Though each chose their own path in the wake of
their father's rise to power, these skilled assassins forever share a familial bond.
Aww, innithat cute? Sisterly love and whatnot! But really, it's deeper than that. The relationship between Gamora and Nebula isn't the typical Hollywood version of siblings (even accounting for their ongoing, brawling rivalry), it's an actual examination of what it is to be a survivor of abuse and, in Gamora's case, also an enabler of abuse; yes, she's a hero now, but she has a lot to make up for, and we're not talking about things generally recognized as crimes she may have committed under Thanos' direction; rather, think about what Nebula screams at her: "you were the one who wanted to win, and I just wanted a sister!" Gamora knew what Thanos was doing to Nebula, but she never did anything to protect her. Which, no, isn't something a child should be expected to do, but hey, welcome to the shit-show that is growing up in an abusive household. Anyway, how about that poppy soundtrack, huh? Such a light, fun movie! Marvel only makes comedies while DC movies are gritty and deep!

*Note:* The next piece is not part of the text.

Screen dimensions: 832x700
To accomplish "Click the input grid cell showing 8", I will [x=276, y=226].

We really should stop saying that movie toy likenesses are good, because every time we do, a better-looking one comes along. Four years ago, the GotG1 Gamora looked great; this one is so much better it makes the old one look like a Mattel product. Hell, the final product is even better than the stock photo on the back of the card! How is that even possible?
Gamora's taste in clothing hasn't changed
drastically from the first film - she still wears pants and tall boots, though she's added a coat and has closed in the fishnet panels from her top. She's wearing a white shirt under a dark blue vest, but the way the lower edge hangs out looks like some sort of paint error. The heels on her boots are hollow, and buckles run up the outside of her shins to strap the boots closed. The rings she wears are sculpted on, and there are small wrinkles on her shirt.

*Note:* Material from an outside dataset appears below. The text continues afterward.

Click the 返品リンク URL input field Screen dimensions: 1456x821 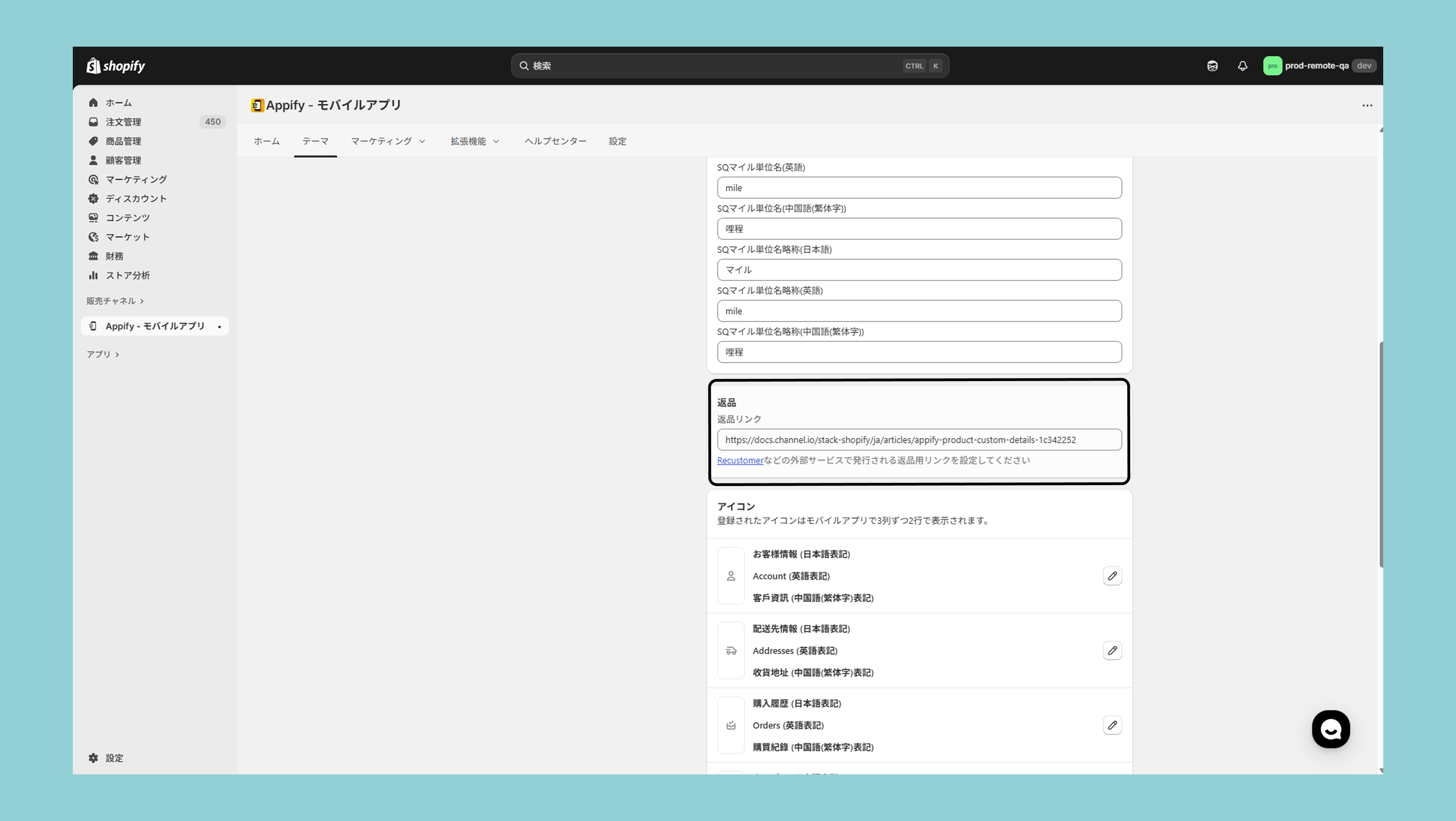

The paint is as good as the sculpt, especially the
super thin golden lines on her face. Her rings are silver, and her reddish coat has a blue lining that matches her pants and top. Her hair fades from dark brown to red, but the brown should be darker - closer to black. She uses the face-printing technology, and really shows why companies are moving that direction. Weirdly, though, there's some kind of reverse trompe l'oeil thing going on, where no matter what direction you view the figure from, she's always looking away from you; know someone who's autistic and hates making eye contact? This is the toy for them!
Gamora moves at the head, neck, shoudlers, elbows, wrists, chest, hips, thighs, knees, and ankles. Though he coat hangs down to her knees, it doesn't impede the movement at all. She's armed with the gun she uses at the beginning of the film to fight the abilisk, hurting Star-Lord's little feelings (#MasculinitySoFragile), as well as her more traditional sword, in both retracted and extended versions. The shorter version can be stored on her left leg, and the longer one is not a reused mold from the first movie.

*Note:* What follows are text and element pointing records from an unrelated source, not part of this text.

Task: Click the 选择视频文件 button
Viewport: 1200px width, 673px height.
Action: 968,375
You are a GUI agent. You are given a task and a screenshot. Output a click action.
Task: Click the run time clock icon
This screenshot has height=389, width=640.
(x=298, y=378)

Naturally, Gamora comes with a BAF piece, Mantis' right leg. Gotta have a leg if you want the toy to stand, right? Leg. LEG!
For a movie about fathers, the sisterhood of Gamora and Nebula is a pretty key factor in Guardians of the Galaxy Vol. 2. They alone show more growth as characters than most films manage in their entire casts, and together they demonstrate more bravery in a single embrace than an entire league of heroes fighting some generic villain over boxes. Hasbro absolutely knocked it out of the park, quality-wise! And it'll be interesting to look back, two years from now, and be amazed at how much better the GotG3 toys are.